Re: A very first-draft proposal for character-cell terminals
Lassi Kortela 05 Aug 2019 16:17 UTC
> This is about as simple as it could be, but hopefully no simpler. It's
> designed for the world of Windows consoles and terminal emulators, not
> 9600 baud dialup links. Critique invited, and I'm sure there will be
> plenty to critique!
>
> https://bitbucket.org/cowan/r7rs-wg1-infra/src/default/TerminalsCowan.md
John, this is great! I agree with the general approach of "it's just a
character grid", as we discussed a couple months ago.
I did that exploration of sensible terminal primitives we talked about,
but hit a wall. Basically there are two scenarios:
1. Program uses the entire screen.
2. Program uses the screen from the line with the cursor on down.
Case 1 corresponds to curese, case 2 corresponds to line editors such as
readline and its fancier counterparts.
Case 1 should draw on the "alternate screen" of terminal emulators. Case
2 should probably draw on the main screen [obligatory "all your base"

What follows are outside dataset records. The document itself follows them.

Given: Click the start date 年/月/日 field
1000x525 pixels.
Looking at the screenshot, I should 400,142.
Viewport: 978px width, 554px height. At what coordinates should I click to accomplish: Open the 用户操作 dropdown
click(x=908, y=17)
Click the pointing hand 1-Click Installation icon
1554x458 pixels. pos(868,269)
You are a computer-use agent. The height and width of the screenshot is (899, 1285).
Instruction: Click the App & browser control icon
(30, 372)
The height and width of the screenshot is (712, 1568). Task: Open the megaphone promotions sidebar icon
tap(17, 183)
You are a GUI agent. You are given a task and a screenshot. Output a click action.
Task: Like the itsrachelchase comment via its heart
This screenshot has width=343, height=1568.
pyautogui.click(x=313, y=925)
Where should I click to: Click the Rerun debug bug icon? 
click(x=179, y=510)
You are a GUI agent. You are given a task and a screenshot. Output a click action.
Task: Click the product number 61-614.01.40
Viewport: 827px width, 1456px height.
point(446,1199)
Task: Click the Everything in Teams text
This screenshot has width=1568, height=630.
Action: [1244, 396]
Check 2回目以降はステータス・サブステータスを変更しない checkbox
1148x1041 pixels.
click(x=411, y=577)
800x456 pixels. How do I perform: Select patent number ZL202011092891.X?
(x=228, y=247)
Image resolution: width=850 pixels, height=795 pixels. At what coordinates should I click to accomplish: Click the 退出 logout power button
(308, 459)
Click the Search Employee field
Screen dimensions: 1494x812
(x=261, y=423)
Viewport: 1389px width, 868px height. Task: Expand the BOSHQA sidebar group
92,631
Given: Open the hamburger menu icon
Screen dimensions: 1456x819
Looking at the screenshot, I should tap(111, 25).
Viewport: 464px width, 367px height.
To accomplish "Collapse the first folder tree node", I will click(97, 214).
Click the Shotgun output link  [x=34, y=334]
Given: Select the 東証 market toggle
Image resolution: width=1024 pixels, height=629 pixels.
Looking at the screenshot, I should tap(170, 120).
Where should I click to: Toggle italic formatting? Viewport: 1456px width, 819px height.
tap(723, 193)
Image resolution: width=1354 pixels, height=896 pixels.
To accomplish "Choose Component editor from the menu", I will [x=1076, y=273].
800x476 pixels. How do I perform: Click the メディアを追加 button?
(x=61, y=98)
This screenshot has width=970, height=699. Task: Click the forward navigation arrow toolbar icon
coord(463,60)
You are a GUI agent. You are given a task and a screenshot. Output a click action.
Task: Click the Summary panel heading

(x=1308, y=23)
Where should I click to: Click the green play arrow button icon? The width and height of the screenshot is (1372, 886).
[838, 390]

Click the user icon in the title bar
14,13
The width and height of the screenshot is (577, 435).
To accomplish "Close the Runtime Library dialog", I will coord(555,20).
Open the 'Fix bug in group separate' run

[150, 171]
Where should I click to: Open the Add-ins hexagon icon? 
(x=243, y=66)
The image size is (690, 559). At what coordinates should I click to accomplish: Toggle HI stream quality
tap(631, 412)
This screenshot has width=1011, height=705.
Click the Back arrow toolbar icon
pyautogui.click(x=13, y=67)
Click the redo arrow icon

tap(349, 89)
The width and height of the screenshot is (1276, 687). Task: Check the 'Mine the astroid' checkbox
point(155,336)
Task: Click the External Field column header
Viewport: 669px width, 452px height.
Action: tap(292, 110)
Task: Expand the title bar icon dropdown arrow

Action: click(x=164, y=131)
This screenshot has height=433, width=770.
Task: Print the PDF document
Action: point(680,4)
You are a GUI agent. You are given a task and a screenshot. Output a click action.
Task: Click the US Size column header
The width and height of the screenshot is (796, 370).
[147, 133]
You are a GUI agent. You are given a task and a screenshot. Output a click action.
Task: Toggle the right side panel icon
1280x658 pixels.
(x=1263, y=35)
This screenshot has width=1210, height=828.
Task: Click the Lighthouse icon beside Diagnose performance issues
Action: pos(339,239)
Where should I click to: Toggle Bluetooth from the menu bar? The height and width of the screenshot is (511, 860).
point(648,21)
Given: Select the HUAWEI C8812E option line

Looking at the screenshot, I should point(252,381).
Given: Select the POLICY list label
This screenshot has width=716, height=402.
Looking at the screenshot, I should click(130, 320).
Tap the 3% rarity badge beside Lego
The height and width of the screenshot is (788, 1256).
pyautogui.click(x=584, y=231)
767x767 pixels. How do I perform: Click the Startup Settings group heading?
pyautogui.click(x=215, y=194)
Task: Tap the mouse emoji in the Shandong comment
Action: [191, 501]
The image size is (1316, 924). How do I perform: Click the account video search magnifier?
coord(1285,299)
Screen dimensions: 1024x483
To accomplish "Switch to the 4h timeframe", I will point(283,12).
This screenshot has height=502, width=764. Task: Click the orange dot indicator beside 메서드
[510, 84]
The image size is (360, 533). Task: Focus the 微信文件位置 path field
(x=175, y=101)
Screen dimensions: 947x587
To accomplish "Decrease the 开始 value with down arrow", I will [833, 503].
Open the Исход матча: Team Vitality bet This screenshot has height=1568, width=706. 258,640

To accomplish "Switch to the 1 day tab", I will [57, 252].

joke here]. The main screen is where the readline prompts from all your
familiar programs go currently. The alternate screen where things like
less, vim and emacs draw things. The reason why your readline prompts
are preserved when you quit 'less' is because less drew everything on
the alt screen.
I'd like to try writing a "no crud shell" - like bash, but doesn't let
any terminal crud from failed screen updates show on your screen. Would
it be possible without putting new ioctl() interfaces into Unix terminal
drivers? Basically whenever you run any shell command, it would open a
pty (pseudo-terminal) and run that command in the pty. The stuff the
command wrote to the pty would be scrutinized for any crud, and this "no
crud shell" would make sure that only good control codes are passed
through to the real terminal emulator. Haven't thought about the details
yet. But if such a feat could be accomplished, it would teach us what a
sane terminal interface is, so that after untold decades we could
finally get the daily terminal crud off our screens for good.